**Set task**
Reproduce the lines below verbatim, starting with the line that contains "Select the $12 off purchase reward" and going on through the line that contains "Action: tap(764, 128)", both included, and nothing else.

BEGIN Source data

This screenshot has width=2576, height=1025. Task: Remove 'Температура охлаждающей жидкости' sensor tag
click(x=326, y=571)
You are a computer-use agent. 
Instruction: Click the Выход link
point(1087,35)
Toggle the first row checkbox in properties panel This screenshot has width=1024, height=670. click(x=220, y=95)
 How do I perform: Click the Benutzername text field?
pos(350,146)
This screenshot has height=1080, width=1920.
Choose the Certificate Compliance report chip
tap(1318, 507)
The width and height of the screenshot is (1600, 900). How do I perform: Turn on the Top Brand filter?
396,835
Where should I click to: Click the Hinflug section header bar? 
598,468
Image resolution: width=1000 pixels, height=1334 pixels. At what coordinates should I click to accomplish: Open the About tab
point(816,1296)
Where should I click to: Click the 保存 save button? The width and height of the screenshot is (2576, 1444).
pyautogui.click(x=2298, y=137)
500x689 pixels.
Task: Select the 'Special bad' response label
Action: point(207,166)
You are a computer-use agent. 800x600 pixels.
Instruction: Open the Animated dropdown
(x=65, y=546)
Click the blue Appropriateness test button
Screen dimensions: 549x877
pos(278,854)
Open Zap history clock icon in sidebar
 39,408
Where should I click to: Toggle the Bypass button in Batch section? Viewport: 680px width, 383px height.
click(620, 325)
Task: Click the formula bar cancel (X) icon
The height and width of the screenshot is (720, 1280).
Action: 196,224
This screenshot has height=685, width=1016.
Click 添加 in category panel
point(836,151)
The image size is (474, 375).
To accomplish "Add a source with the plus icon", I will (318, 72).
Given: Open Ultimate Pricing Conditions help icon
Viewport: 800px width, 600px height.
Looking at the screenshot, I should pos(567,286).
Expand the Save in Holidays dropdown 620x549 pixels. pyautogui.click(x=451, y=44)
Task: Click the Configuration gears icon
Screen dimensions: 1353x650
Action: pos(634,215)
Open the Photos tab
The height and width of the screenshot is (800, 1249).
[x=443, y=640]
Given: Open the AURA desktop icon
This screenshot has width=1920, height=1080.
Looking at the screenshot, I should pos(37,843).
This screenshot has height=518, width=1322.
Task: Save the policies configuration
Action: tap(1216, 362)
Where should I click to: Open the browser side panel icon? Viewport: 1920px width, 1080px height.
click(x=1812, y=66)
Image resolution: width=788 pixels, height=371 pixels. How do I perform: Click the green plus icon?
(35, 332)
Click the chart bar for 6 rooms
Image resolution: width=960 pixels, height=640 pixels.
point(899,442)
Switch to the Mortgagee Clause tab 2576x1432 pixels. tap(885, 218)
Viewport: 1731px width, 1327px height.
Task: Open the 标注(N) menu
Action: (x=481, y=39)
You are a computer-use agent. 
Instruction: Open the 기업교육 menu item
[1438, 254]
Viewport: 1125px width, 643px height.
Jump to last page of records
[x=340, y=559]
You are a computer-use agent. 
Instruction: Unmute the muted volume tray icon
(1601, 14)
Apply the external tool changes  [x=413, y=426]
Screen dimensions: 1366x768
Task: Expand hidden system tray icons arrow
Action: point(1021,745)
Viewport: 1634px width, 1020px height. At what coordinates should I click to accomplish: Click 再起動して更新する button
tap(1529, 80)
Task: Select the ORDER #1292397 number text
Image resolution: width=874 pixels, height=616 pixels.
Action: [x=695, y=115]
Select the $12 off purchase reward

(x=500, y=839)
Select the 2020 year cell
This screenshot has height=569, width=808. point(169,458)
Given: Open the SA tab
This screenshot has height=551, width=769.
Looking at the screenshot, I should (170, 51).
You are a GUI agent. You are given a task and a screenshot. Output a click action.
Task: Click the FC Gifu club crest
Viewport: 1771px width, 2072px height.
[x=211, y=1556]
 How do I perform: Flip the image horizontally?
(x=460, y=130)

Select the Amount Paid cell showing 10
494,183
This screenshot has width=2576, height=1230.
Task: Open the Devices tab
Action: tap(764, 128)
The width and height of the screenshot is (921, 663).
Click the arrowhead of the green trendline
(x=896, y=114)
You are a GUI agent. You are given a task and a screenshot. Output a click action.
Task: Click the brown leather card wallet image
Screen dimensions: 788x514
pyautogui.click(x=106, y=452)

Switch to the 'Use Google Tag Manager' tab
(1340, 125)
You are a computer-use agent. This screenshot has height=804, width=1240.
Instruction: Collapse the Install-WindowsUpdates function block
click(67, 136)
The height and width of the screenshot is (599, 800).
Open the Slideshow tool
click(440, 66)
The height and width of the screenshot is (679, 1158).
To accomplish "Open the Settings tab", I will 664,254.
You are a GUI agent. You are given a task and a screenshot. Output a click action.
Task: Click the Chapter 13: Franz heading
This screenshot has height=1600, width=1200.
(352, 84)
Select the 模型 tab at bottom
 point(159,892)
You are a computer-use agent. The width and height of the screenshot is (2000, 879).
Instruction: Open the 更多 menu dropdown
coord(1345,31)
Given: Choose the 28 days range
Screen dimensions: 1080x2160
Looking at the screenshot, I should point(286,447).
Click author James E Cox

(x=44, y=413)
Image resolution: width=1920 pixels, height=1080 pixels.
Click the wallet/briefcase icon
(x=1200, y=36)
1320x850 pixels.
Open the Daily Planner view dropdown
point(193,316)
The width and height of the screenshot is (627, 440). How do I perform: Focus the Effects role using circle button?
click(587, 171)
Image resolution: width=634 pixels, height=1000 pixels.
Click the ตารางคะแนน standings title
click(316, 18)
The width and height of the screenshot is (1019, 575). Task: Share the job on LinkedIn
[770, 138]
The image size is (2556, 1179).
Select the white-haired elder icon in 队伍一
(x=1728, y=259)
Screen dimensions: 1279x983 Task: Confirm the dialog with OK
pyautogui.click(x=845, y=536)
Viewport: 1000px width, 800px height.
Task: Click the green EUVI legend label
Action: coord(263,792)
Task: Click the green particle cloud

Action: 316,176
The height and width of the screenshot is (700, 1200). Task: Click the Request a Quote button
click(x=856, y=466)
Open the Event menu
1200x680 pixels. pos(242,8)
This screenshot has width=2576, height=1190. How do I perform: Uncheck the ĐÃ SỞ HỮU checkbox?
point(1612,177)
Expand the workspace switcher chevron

END Source data

**Exercise solution**
Select the $12 off purchase reward

(x=500, y=839)
Select the 2020 year cell
This screenshot has height=569, width=808. point(169,458)
Given: Open the SA tab
This screenshot has height=551, width=769.
Looking at the screenshot, I should (170, 51).
You are a GUI agent. You are given a task and a screenshot. Output a click action.
Task: Click the FC Gifu club crest
Viewport: 1771px width, 2072px height.
[x=211, y=1556]
 How do I perform: Flip the image horizontally?
(x=460, y=130)

Select the Amount Paid cell showing 10
494,183
This screenshot has width=2576, height=1230.
Task: Open the Devices tab
Action: tap(764, 128)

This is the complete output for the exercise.